--- Action item ---
Skip the pictures. Transcribe exactly the lines from the line containing "At what coordinates should I click to accomplish: Click" to the end of the listing.

>>>>

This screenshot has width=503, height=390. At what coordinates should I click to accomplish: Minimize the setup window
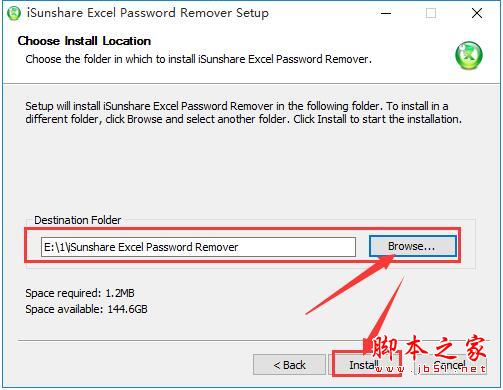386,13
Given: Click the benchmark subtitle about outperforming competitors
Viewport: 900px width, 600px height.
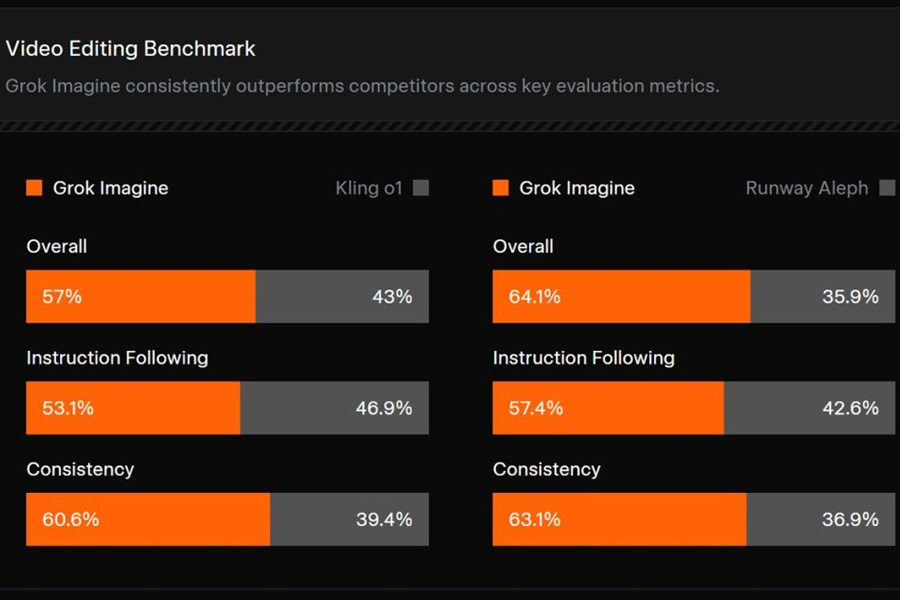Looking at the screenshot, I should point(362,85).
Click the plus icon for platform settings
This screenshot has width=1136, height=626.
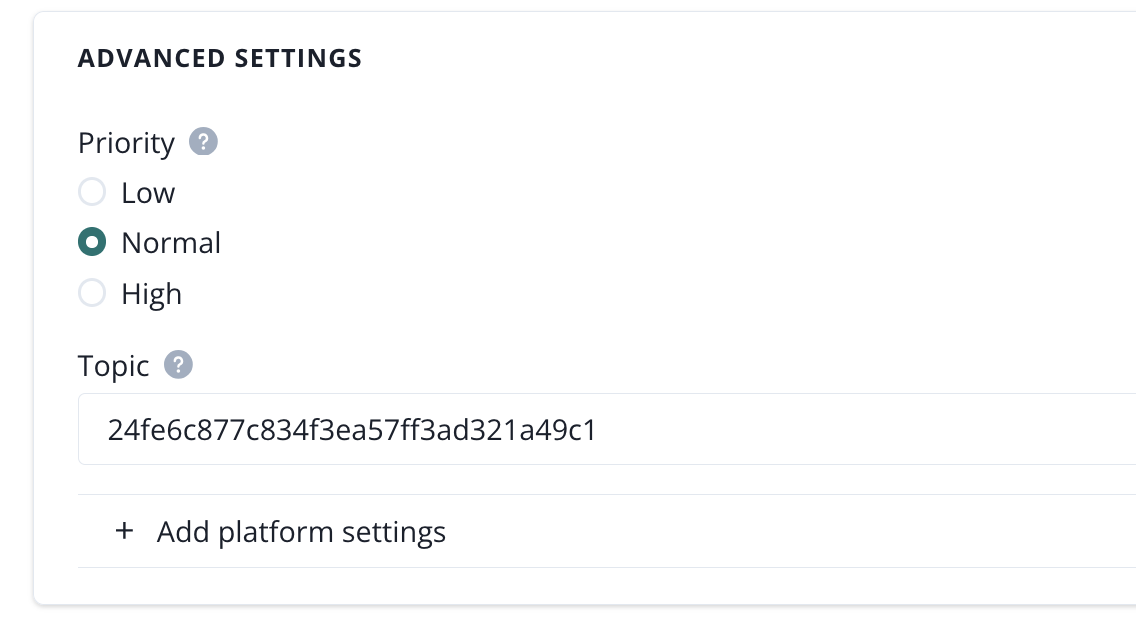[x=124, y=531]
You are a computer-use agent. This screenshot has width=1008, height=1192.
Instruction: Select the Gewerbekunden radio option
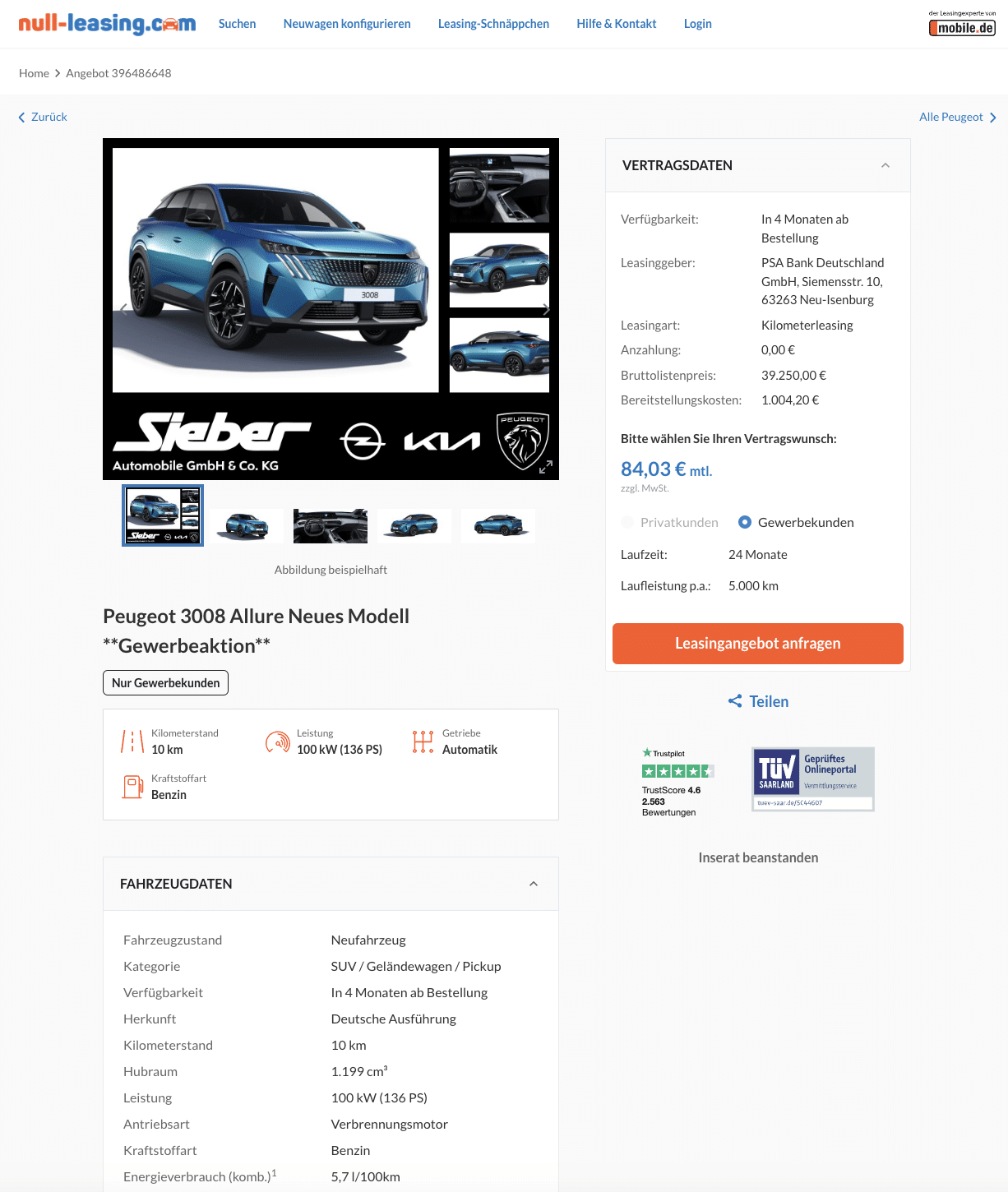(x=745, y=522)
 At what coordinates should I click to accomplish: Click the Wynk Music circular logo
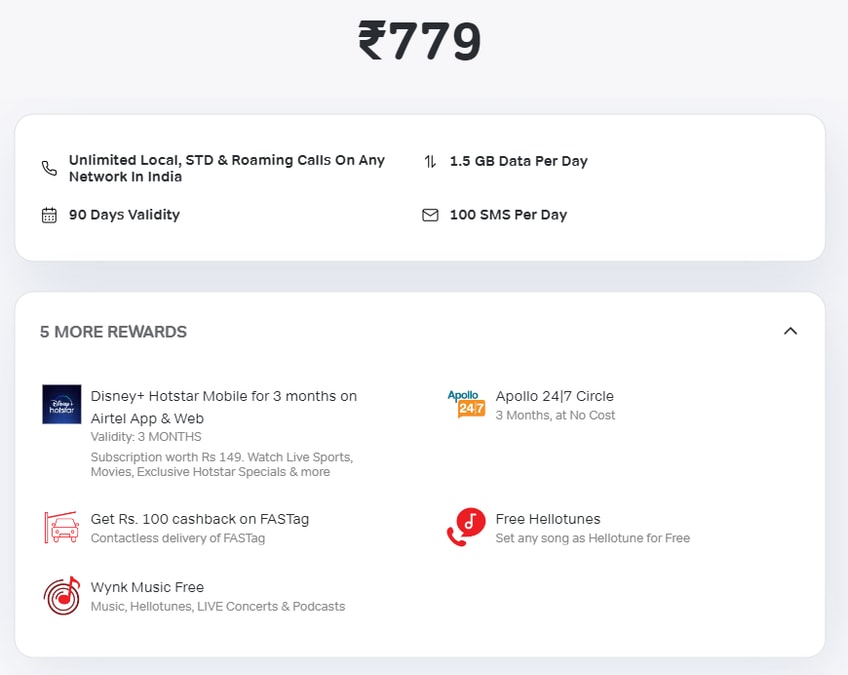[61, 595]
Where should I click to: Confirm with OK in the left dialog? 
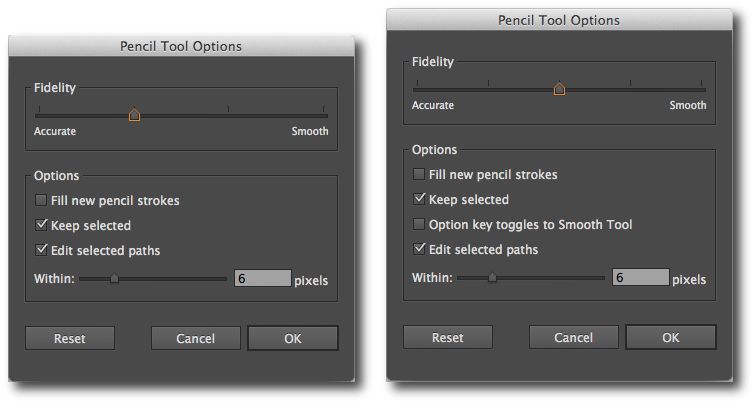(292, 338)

<<<<

--- Finished exercise ---
 At what coordinates should I click to accomplish: Click the Wynk Music circular logo
[61, 595]
Where should I click to: Confirm with OK in the left dialog? 
(292, 338)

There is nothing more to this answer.